Task objective: For each record below, retype the text exactly and omit any image.

Source information:
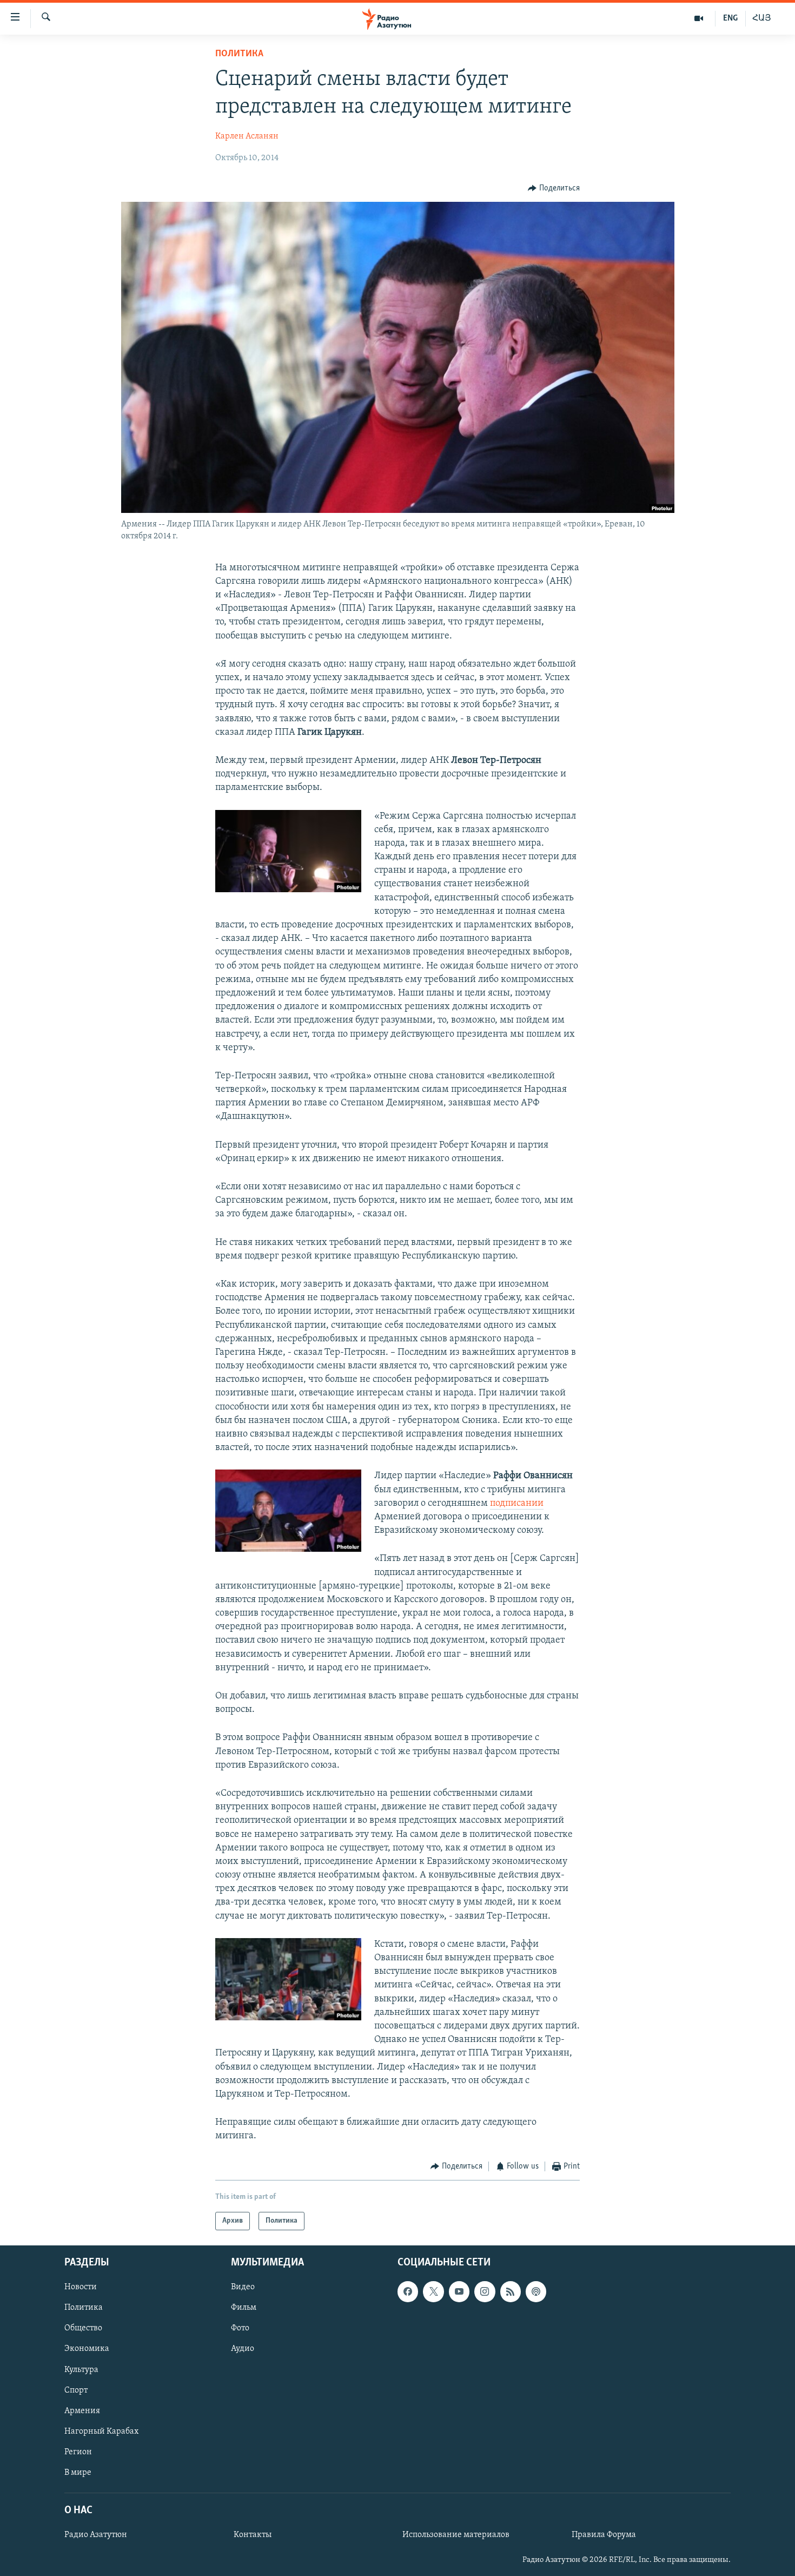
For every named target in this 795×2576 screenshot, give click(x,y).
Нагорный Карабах (101, 2431)
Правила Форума (604, 2535)
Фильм (243, 2307)
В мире (77, 2472)
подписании (517, 1503)
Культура (81, 2370)
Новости (80, 2287)
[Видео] (699, 18)
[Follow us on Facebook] (408, 2291)
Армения (82, 2411)
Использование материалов (455, 2535)
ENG (730, 18)
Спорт (76, 2390)
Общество (83, 2328)
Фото (240, 2328)
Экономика (86, 2348)
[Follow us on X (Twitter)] (433, 2291)
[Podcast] (536, 2291)
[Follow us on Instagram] (484, 2291)
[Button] (554, 188)
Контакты (252, 2535)
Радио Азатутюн (95, 2535)
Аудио (242, 2348)
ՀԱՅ (761, 18)
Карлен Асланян (247, 136)
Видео (243, 2287)
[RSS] (510, 2291)
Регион (78, 2452)
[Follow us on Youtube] (459, 2291)
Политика (239, 54)
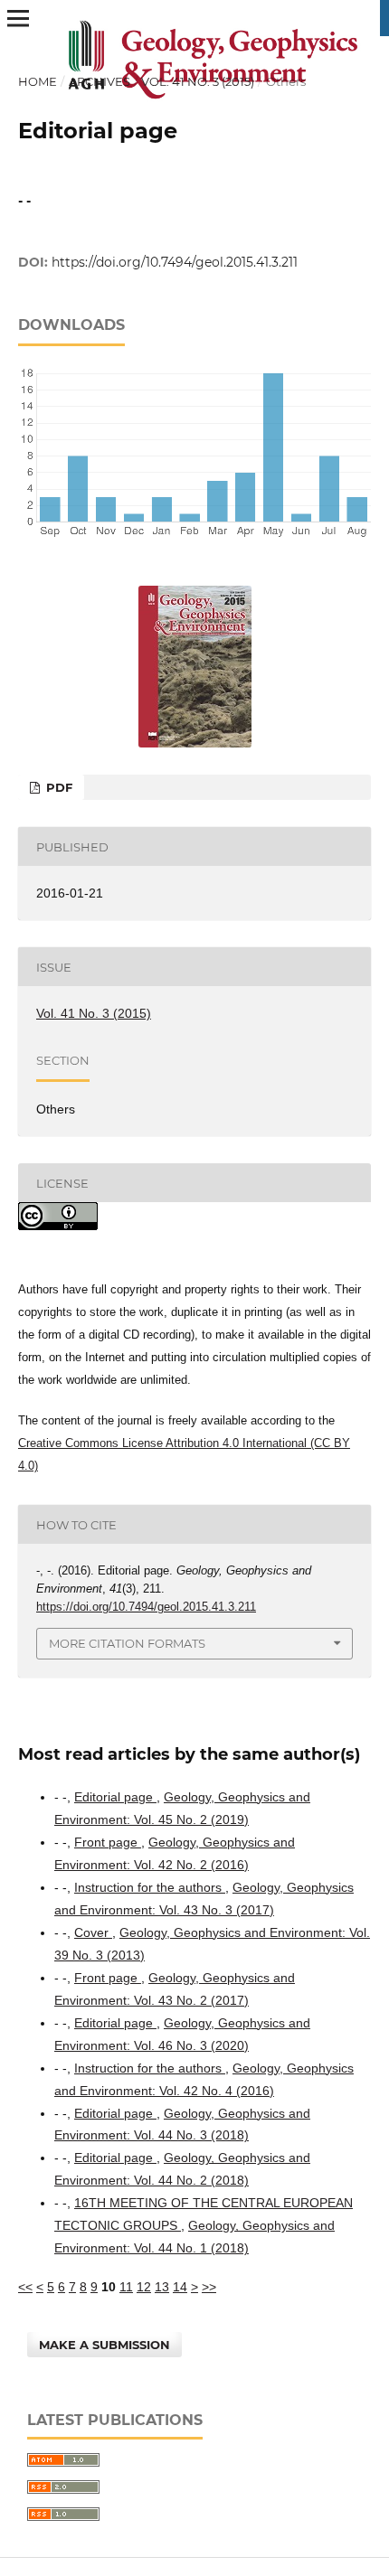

Result of this task:
For every named target in this 795×2576 screenshot, give click(x,y).
Нагорный Карабах (101, 2431)
Правила Форума (604, 2535)
Фильм (243, 2307)
В мире (77, 2472)
подписании (517, 1503)
Культура (81, 2370)
Новости (80, 2287)
[Видео] (699, 18)
[Follow us on Facebook] (408, 2291)
Армения (82, 2411)
Использование материалов (455, 2535)
ENG (730, 18)
Спорт (76, 2390)
Общество (83, 2328)
Фото (240, 2328)
Экономика (86, 2348)
[Follow us on X (Twitter)] (433, 2291)
[Podcast] (536, 2291)
[Follow us on Instagram] (484, 2291)
[Button] (554, 188)
Контакты (252, 2535)
Радио Азатутюн (95, 2535)
Аудио (242, 2348)
ՀԱՅ (761, 18)
Карлен Асланян (247, 136)
Видео (243, 2287)
[RSS] (510, 2291)
Регион (78, 2452)
[Follow us on Youtube] (459, 2291)
Политика (239, 54)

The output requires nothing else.